Analysis summaries, actor details, and coverage mappings were LLM-classified and may contain errors.
This is a binding state legislative act with mandatory obligations, enforcement mechanisms through the state department of justice, civil action rights for consumers, and penalties under the Unfair Practices Act. The document uses mandatory language throughout ('shall') and establishes clear legal requirements for developers and deployers of high-risk AI systems.
The document has good coverage of approximately 6-8 subdomains, with strong focus on unfair discrimination (1.1, 1.3), privacy compromise (2.1), lack of transparency (7.4), and governance failure (6.5). Coverage is concentrated in discrimination/toxicity, privacy/security, and AI system safety domains, with minimal coverage of malicious actors, misinformation, or socioeconomic risks.

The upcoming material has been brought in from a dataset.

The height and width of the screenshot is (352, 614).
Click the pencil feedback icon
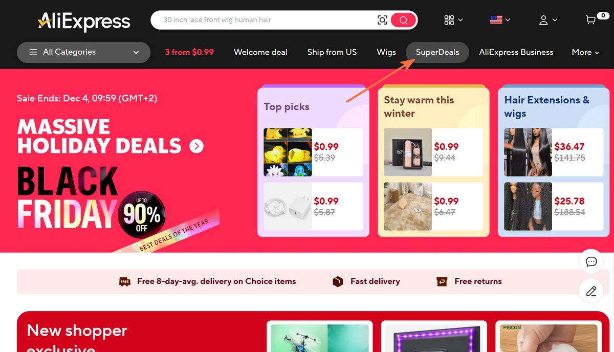(x=591, y=291)
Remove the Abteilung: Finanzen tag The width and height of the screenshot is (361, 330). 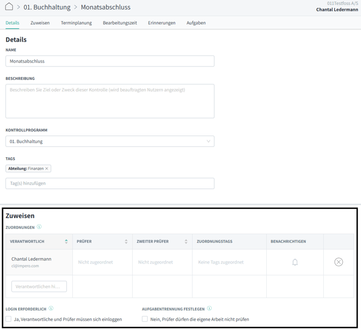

The document governs AI use across multiple sectors through its definition of 'consequential decisions' which explicitly covers education, employment, financial services, healthcare, housing, insurance, and legal services. The regulation applies to any deployer or developer whose AI systems make decisions in these domains.

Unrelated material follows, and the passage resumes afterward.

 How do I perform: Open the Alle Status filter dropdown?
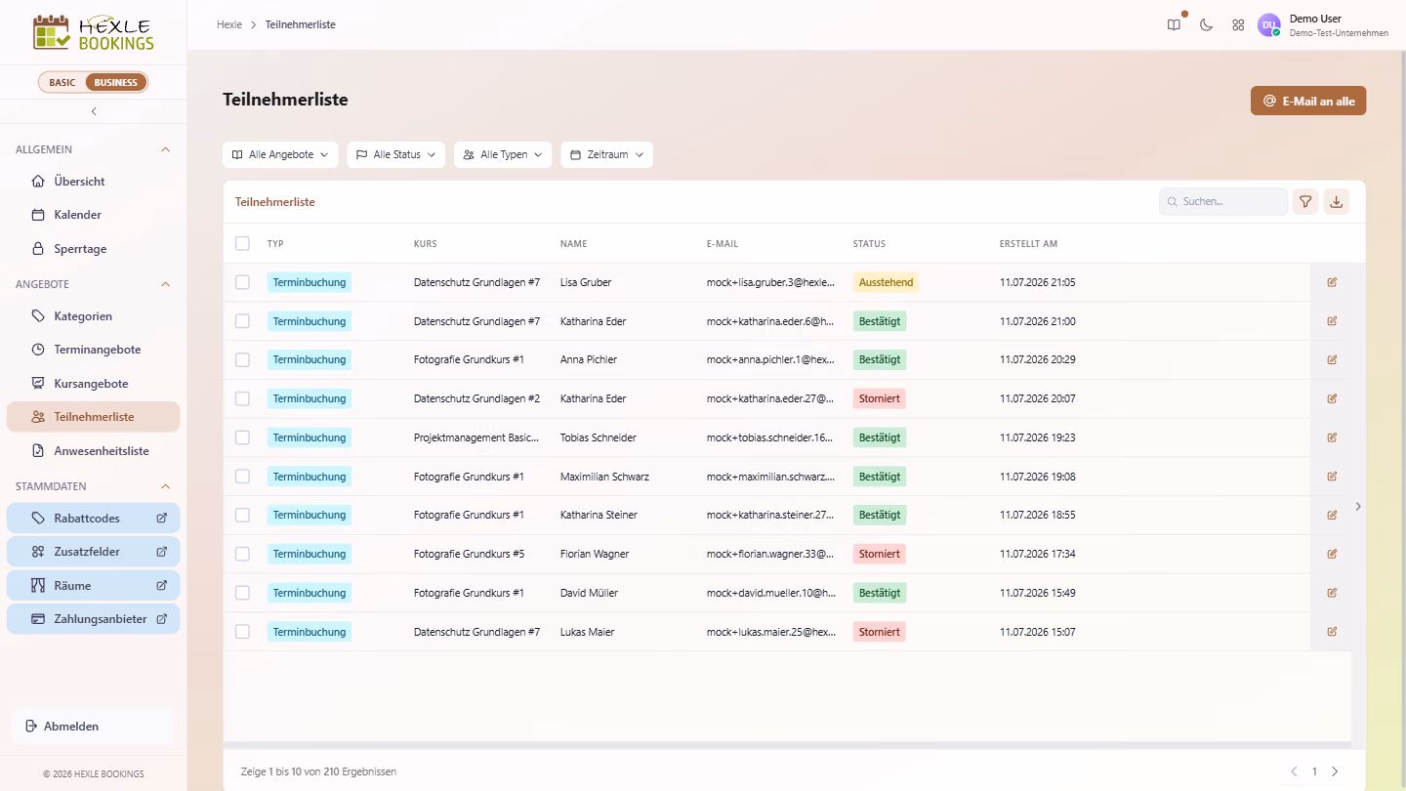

The document covers multiple lifecycle stages with primary focus on deployment and operational monitoring. It addresses design considerations through developer documentation requirements, validation through impact assessments, deployment through notification requirements, and ongoing monitoring through post-deployment oversight. The act does not substantially cover data collection/processing or model building stages.

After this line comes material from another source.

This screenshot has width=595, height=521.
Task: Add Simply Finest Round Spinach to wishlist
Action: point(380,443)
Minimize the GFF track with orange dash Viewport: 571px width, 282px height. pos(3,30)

The document explicitly defines and covers AI systems and AI models but does not mention frontier AI, general purpose AI, task-specific AI, foundation models, generative AI, predictive AI, open-weight models, or compute thresholds. The focus is on 'high-risk artificial intelligence systems' that make consequential decisions.
New Mexico State Legislature
The document is a legislative bill enacted by the New Mexico State Legislature, as indicated by the opening enactment clause and the legislative bill number (HB 60).
New Mexico State Department of Justice
The State Department of Justice is explicitly designated as the primary enforcement authority with power to enforce the act, promulgate rules, receive disclosures, and evaluate compliance.
New Mexico State Department of Justice; Consumers (New Mexico residents)
The State Department of Justice monitors compliance through submission and evaluation of risk management policies, impact assessments, and records. Consumers also have monitoring roles through civil action rights and receiving disclosures about AI system use.
The act explicitly targets two categories of entities: developers (persons who develop or intentionally and substantially modify AI systems) and deployers (persons who deploy/use AI systems). These are the primary regulated entities throughout the document.